Please note the Registrar's Office will be closed on Monday, May 29 in observation of Memorial Day. From June 9 through August 4, our office will close at noon on Fridays.
Summer Courses for the Class of 2027
Wesleyan is offering students in the Class of 2027 the opportunity to take a course remotely from home over the summer before matriculating in the University this fall. The summer course curriculum includes four small writing-intensive First-Year Seminars (FYS). All incoming students are encouraged to complete one FYS within their first year at Wesleyan. For more information on the FYS program, see: https://www.wesleyan.edu/admission/admittedstudents/first-year.html
The course registration process will be open to incoming first-years over the summer via their Academic Road Map. Every student who submits course preferences during this time period will have an equal chance of getting scheduled into a class. Students will be notified of their final course schedule by late June.

════════

* **Task instructions**
Answer these questions using the registrar notice about summer courses.
(a) On what date will the Registrar's Office be closed for Memorial Day?
(b) How many First-Year Seminars does the summer course curriculum include?
(c) By when will students be notified of their final course schedule?
The records that follow have no connection to the text above.

════════

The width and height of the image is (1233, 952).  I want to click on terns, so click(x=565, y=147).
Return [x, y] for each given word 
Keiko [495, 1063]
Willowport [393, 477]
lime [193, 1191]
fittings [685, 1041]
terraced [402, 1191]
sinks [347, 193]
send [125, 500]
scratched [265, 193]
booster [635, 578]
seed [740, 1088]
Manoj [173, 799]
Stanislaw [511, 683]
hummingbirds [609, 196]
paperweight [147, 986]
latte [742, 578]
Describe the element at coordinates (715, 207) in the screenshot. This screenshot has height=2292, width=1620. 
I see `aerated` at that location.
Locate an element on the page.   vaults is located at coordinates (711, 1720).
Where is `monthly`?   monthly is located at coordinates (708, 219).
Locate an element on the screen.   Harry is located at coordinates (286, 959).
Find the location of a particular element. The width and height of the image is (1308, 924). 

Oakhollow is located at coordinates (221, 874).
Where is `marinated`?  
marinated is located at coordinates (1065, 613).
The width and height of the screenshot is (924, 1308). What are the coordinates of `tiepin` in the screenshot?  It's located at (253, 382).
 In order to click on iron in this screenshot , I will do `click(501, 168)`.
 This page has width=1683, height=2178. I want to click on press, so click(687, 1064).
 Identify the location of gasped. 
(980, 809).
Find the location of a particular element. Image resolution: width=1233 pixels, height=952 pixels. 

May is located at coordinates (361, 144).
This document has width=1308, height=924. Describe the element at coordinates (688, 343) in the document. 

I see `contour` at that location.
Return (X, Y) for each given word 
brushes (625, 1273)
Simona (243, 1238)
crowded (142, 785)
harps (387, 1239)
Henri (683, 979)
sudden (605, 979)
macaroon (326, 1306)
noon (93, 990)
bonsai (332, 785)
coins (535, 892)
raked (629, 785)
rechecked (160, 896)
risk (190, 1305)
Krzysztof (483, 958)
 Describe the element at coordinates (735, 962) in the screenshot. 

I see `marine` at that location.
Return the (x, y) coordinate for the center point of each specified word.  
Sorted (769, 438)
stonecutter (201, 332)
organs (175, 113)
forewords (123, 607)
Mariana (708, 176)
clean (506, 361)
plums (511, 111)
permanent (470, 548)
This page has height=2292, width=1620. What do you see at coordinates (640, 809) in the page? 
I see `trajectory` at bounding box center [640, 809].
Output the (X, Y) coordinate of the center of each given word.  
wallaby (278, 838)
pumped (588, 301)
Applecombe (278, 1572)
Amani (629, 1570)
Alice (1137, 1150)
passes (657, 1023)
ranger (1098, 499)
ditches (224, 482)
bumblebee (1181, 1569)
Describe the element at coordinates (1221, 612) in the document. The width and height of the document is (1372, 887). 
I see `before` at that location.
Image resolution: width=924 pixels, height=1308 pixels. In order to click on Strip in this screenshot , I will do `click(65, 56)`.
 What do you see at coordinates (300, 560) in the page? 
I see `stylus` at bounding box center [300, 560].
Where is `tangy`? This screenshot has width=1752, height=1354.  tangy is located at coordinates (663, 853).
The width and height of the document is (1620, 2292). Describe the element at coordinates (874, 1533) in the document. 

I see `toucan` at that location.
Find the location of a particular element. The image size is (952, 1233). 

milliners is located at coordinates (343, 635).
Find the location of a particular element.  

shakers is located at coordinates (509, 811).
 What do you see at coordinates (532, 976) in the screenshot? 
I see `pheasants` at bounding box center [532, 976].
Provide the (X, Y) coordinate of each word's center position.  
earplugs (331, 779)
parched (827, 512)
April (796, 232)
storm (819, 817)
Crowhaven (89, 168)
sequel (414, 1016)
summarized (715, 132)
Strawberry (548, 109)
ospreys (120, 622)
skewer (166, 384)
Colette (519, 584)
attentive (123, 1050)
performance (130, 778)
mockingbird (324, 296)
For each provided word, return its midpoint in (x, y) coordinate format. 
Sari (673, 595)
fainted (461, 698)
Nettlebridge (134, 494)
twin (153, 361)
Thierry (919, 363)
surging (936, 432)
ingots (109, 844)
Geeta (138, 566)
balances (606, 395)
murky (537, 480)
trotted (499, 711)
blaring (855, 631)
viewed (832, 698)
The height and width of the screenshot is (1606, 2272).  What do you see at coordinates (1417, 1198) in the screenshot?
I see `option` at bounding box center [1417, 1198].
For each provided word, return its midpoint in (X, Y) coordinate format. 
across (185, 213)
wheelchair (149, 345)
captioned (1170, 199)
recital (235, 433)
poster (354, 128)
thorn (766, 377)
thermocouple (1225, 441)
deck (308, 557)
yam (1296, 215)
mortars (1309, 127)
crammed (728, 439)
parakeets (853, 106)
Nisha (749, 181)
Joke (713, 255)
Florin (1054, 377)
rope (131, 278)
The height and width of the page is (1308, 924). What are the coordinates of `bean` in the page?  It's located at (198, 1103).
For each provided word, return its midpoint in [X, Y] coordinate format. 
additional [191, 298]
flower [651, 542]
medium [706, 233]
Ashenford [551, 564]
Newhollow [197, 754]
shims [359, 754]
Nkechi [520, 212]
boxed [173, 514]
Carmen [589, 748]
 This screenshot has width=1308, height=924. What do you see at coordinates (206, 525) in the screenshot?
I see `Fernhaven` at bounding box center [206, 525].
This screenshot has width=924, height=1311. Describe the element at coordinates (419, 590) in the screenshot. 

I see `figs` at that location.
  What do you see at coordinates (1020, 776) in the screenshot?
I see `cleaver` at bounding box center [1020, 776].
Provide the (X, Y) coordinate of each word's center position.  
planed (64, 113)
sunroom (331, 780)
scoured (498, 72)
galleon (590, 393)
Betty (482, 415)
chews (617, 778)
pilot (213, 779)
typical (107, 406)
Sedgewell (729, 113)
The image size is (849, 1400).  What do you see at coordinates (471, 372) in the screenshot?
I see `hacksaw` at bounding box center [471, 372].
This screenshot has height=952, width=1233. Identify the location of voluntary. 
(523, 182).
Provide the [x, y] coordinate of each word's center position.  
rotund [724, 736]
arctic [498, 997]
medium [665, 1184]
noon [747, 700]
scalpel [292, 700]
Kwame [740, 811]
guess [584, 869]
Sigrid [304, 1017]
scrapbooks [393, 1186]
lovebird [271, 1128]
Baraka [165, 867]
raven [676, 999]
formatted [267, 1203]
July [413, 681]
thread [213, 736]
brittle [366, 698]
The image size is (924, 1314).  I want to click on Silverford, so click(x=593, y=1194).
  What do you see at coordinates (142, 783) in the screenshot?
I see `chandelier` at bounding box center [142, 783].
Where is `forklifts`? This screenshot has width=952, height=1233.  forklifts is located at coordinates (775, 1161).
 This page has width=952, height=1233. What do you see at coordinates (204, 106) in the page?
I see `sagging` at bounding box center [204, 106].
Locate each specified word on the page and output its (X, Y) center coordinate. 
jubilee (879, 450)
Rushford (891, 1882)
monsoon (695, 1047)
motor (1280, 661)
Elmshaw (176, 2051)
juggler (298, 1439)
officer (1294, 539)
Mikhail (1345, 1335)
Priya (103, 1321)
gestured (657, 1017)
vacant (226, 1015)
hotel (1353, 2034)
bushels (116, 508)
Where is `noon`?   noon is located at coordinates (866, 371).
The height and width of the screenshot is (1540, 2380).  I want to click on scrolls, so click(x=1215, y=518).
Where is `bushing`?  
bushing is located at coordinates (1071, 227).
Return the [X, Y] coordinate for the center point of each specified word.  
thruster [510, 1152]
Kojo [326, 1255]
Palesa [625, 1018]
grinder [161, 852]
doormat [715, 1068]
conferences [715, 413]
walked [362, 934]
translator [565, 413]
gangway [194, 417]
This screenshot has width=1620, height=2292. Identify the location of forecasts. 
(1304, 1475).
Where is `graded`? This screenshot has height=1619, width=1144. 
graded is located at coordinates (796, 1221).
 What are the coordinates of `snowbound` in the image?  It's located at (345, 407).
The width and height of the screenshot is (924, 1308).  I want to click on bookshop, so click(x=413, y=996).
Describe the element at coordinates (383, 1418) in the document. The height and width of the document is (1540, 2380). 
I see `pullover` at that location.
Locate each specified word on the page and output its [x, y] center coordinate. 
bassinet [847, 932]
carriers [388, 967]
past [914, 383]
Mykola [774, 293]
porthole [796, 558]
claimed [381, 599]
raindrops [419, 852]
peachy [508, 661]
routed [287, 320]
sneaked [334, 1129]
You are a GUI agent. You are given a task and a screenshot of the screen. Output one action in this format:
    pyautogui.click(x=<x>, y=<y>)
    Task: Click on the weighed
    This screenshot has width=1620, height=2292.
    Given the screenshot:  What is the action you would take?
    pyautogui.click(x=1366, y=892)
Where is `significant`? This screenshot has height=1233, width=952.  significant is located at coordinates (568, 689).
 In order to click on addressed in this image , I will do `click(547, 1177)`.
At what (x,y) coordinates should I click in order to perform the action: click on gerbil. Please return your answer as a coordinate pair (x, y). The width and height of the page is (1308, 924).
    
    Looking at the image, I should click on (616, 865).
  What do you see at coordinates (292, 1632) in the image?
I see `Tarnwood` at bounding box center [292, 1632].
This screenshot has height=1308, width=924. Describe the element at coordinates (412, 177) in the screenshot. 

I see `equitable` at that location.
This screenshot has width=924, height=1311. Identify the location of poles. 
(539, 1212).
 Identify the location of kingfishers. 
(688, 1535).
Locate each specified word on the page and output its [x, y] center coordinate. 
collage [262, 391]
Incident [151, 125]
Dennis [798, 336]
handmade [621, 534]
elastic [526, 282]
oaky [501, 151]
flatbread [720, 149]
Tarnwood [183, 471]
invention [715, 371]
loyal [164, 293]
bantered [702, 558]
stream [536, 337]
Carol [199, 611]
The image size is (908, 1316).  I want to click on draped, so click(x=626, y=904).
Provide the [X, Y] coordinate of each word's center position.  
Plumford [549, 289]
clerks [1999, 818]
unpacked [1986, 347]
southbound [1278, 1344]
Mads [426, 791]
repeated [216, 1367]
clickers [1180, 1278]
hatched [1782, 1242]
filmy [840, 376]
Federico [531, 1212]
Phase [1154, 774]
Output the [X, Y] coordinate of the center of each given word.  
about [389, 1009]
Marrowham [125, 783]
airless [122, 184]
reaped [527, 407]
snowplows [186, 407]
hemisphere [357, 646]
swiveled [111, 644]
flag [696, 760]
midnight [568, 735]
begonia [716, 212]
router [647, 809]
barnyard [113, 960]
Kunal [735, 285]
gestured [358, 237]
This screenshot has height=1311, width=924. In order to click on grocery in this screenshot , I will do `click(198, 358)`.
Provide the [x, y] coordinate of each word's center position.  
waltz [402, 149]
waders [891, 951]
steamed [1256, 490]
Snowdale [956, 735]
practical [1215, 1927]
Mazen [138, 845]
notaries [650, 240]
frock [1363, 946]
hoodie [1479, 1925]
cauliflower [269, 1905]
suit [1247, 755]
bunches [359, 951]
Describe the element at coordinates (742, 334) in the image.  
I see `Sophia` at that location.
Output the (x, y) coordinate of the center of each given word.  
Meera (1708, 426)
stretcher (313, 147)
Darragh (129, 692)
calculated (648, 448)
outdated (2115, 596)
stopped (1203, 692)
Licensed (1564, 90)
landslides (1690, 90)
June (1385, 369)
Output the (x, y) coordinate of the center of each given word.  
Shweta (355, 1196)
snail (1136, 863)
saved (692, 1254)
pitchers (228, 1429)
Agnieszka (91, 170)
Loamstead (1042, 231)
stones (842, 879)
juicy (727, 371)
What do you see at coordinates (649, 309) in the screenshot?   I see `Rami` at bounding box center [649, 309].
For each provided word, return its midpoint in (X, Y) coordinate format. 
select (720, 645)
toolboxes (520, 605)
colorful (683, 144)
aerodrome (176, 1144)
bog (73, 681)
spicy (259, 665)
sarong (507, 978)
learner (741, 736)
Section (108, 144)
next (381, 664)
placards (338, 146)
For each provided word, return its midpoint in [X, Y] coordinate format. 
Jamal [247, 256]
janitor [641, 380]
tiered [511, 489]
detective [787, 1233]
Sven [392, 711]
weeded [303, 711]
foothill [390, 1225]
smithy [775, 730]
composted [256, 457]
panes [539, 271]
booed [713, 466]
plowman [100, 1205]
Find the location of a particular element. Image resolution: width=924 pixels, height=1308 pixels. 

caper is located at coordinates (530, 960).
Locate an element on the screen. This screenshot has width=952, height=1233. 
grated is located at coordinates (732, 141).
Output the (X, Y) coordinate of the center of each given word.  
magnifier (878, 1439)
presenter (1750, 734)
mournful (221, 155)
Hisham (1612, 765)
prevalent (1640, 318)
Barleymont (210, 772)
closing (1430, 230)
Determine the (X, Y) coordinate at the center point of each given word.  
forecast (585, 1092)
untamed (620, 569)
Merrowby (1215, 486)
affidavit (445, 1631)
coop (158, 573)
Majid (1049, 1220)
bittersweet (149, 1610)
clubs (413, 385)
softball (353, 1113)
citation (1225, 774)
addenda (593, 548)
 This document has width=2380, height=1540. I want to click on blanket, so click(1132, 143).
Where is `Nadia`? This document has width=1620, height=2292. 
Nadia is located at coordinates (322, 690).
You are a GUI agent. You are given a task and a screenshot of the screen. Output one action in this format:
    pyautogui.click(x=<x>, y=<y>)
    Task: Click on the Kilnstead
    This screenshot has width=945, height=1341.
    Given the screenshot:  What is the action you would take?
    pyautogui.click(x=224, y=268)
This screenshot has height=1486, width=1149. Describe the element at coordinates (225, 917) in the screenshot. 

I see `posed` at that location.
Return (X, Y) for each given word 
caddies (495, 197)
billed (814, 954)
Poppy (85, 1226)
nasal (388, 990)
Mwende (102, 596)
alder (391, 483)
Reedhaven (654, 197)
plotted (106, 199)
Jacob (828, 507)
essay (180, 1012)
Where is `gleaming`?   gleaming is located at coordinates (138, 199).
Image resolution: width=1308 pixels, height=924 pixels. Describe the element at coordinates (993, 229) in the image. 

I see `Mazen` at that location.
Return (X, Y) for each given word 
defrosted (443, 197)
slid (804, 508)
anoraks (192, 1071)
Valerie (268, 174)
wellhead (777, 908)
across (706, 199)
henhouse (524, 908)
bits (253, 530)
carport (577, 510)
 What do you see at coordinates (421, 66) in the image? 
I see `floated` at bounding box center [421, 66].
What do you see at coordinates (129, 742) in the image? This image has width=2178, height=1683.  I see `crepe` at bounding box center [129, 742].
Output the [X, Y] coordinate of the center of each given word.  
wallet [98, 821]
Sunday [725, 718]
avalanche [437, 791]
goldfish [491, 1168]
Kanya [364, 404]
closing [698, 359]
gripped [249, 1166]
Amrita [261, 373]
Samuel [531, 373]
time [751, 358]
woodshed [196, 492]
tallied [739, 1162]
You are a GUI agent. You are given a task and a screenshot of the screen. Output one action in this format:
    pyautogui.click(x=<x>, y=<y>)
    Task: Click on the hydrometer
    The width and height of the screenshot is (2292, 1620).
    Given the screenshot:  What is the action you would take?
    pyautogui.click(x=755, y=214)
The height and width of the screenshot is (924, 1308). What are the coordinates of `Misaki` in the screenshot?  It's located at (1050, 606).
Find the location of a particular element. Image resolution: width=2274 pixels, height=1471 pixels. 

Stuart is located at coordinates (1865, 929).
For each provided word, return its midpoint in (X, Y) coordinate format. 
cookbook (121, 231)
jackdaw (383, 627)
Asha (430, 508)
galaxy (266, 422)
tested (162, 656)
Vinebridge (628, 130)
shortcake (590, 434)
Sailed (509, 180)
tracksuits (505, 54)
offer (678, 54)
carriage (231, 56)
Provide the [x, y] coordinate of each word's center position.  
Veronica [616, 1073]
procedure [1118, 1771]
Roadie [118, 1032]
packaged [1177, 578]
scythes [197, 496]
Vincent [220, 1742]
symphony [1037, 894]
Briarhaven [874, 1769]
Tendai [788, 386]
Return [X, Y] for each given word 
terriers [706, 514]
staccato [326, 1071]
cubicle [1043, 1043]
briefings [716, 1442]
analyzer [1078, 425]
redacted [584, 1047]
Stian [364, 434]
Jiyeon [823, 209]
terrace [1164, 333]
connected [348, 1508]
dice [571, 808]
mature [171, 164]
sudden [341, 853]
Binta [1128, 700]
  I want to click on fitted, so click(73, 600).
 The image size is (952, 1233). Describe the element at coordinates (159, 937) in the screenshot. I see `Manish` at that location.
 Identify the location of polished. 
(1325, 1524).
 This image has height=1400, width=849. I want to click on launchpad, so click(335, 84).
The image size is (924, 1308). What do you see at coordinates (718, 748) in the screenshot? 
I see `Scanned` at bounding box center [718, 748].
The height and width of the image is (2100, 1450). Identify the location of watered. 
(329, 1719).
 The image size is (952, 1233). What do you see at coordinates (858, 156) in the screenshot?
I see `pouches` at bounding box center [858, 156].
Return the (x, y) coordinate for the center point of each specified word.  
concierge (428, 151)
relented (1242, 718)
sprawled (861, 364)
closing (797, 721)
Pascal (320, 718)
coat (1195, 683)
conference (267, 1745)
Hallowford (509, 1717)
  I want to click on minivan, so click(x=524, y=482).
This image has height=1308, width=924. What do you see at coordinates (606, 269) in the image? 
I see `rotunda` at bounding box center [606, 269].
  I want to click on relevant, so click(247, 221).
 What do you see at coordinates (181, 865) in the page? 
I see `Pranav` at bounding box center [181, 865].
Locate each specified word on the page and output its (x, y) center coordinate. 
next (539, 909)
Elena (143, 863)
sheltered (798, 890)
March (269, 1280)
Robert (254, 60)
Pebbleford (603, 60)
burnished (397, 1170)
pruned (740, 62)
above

════════

* **Answer to the exercise**
(a) Monday, May 29
(b) Four
(c) By late June